Contra a azia e melancolia
Tenho
recorrido a emplastos de poesia, contos, crônicas, romances longos e clássicos,
chá de boldo, bases químicas efervescentes sabor abacaxi, diálogos saneados,
risos medidos e comedidos, ricos em serotinina; de quando em vez, uma fresca ao
entardecer à beira da Guajará. Música a qualquer hora e em doses cavalares; artes
plásticas banhadas de cores e sensações; celebrações teatrais, mímica,
contorções, malabares, encenações. Tragicomédias nas esquinas. Lanço mão, não
raramente, de enzimas sintetizadas para ajudar na digestão, as antigas pílulas
do mato (?) e macerados de melão de São Caetano com uma tirinha de cidreira
para dar o charme. Contra azia e melancolia, blends de tratamentos. Mix de
intervenções. Sobreversões de prescrições terapêuticas. Um copo de água aqui,
leitinho morno ali, um vídeo de humor na plataforma de streaming mais acessível,
infusões, garrafadas, chumaço de ervas aromáticas adquiridas aos salteios nas
barracas do Veropa. Também, me acudo a medicamentos contínuos alopáticos tarja
vermelha, uns de pingar nas vistas para dar brilho ao olhar, outros ingeridos
camuflados na banana, porque tenho engasgos nervosos, em horários contados. Amiúde,
me atenho a inspiração em dizer causos e à estratégica cautela ante o caos que
vivemos. Com fé, me largo a estímulos aeróbicos pautando uma boa e regular
caminhada. Contra azia e melancolia, a perseguição incansável da serenidade ao
largo pedreirense, o respiro cadenciado e o xingamento asseverado, contido, um
isso assim para ser lançado a tantos agentes da agressão urbana. Ah, seu
desconjurado!
Não
fosse o risco iminente de ser atropelado, receberia meu emplasto contra azia e
melancolia na íntegra a cada caminhada pelo estirão da Marquês de Herval. Uma
prática que aglutina toda a sorte de benefícios. No percurso, canto, recito
versos, imagino representações gráficas e interpretações dramáticas. Rio.

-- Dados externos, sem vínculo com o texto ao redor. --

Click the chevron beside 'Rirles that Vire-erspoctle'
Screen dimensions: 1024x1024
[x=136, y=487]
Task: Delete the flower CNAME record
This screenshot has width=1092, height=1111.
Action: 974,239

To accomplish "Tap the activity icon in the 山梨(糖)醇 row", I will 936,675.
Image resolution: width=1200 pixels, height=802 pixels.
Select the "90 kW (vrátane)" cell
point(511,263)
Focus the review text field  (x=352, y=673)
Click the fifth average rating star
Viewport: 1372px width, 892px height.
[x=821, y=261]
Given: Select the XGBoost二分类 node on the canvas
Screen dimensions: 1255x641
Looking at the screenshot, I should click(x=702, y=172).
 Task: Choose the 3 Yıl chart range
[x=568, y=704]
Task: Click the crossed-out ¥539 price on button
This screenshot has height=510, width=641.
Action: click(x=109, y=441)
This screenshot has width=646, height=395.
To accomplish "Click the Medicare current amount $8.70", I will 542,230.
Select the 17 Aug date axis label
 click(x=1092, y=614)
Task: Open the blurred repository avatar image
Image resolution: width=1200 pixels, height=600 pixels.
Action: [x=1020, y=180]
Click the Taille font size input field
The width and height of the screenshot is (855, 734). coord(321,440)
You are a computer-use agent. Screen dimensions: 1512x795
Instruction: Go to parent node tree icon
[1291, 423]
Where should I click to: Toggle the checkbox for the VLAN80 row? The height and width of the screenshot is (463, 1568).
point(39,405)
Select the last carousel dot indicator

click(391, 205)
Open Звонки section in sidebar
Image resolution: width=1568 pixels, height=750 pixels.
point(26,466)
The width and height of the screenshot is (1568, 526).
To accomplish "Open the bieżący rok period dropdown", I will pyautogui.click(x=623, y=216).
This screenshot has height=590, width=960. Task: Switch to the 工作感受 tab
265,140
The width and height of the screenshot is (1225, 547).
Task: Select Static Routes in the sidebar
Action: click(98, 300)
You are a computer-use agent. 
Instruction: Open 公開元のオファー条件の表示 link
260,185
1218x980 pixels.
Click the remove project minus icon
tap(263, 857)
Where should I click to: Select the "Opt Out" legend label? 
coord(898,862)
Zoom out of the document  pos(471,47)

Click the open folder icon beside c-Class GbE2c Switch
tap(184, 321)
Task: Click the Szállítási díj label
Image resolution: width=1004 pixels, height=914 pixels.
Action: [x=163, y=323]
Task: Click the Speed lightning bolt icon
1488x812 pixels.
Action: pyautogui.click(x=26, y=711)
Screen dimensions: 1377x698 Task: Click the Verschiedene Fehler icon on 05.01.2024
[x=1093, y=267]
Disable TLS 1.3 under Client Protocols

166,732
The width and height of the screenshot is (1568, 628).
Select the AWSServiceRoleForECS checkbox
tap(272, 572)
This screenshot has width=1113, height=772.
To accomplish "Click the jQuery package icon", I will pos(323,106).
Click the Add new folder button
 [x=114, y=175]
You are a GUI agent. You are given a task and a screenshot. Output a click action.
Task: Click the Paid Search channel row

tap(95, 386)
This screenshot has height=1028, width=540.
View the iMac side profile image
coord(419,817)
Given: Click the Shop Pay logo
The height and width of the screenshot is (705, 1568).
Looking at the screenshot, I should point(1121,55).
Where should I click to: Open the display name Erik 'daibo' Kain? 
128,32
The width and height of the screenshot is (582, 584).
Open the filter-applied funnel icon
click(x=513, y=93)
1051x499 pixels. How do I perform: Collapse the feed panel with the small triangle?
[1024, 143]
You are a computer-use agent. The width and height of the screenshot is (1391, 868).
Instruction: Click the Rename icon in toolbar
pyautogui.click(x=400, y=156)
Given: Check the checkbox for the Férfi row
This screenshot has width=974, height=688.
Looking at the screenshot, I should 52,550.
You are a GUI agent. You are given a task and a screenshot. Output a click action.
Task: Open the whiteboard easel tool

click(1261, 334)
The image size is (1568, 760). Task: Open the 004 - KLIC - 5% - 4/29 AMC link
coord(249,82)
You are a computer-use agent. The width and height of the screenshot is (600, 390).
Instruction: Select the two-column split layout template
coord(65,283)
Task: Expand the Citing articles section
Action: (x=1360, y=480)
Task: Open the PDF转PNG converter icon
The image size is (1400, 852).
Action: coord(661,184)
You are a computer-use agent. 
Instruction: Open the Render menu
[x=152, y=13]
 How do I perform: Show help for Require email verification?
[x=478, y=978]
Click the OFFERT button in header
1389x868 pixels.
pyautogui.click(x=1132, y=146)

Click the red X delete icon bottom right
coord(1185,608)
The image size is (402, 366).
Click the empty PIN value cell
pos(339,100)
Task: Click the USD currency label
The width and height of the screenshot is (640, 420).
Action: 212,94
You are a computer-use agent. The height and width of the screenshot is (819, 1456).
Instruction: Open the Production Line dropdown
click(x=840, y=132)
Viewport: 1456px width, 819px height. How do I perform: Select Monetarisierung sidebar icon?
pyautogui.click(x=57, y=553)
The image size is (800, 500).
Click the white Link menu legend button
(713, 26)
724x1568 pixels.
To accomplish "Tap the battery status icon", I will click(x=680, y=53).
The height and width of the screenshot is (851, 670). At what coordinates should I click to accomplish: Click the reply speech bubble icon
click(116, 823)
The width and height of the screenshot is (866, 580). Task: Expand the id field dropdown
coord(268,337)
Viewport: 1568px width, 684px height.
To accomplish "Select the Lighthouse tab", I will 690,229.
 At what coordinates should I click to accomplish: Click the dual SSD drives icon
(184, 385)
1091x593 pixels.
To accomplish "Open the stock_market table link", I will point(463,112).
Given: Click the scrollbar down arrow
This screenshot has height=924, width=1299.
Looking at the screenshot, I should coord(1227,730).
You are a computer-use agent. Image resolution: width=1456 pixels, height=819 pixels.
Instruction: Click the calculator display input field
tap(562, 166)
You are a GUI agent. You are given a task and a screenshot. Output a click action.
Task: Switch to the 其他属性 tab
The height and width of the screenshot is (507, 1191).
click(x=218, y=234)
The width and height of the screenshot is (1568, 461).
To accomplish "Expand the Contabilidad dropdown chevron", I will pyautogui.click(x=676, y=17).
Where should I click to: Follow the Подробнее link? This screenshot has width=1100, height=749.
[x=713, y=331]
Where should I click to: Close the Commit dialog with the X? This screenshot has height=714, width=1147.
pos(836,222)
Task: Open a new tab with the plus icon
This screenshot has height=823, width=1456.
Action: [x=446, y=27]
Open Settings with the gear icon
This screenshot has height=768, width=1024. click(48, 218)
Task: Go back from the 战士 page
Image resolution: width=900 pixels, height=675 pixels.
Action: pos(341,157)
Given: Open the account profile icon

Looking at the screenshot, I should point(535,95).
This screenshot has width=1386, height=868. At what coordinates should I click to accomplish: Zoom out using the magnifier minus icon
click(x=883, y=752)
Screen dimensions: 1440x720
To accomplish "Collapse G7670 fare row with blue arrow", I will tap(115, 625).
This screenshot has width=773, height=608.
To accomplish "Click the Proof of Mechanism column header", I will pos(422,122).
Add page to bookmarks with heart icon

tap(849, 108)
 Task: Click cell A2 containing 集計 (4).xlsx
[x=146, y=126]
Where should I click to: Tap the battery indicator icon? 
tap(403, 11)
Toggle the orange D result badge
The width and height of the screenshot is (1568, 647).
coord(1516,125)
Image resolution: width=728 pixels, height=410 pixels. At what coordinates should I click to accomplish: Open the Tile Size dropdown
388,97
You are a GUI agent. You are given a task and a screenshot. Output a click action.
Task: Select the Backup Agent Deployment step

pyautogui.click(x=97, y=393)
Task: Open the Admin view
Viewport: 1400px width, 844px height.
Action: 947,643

Choro. Ponho máscara, tiro máscara. Dou uns goles hidratantes e estabilizadores
na garrafinha que carrego atada ao pulso. Falo só. Filosofo cá dentro do
excitado coração, exato nos intervalos dos sprints (oba, sobrevivi, ofegante,
mas sobrevivi a mais uma acelerada!).
Há
um envolvimento, uma ação holística reparadora operando na minha caminhada e só
interrompida por uma buzina irritante, um freio brusco apavorante, um elogio mal’educado
matinal desferido por um motorista transtornado. Ocorre principalmente nos
cruzamentos regrados por semáforos. Ninguém respeita o transeunte. Se o sinal
está aberto, eles reinam passar por cima da gente. Se está fechado, nem seu
Souza, aí é que eles fazem conversões, manobras irregulares, avançam sinal e
vão dar de palmo em cima com o pobre do caminheiro. Isso falando só dos
cruzamentos. Não se conta ainda a subversão de motos e bicicletas invadindo a calçada,
atravessando e cortando caminhos pelos canteiros. É comum o caminhante parar e
dar preferência, beneficiar o infrator.
Procurar
saúde movimentando o corpo no estirão da Marquês, mesmo que cedinho, no horário
de pouco movimento de carros, é uma aventura que exige cuidados. Uma pena,
porque aprecio.
De
cá até lá onde os igarapés da Visconde e da Três de maio se juntam para formar
o Galo, é o puro desvendar da Pedreira. Um atravessar de histórias e memórias.
Chegar ali é como dominar o início e o fim (deste amor que, do meu jeito, sei
amar) no mesmo tempo, no mesmo espaço. É o meu emplasto pra azia e melancolia.
O
custo é eu desviar dos sustos que atravancam o meu caminho.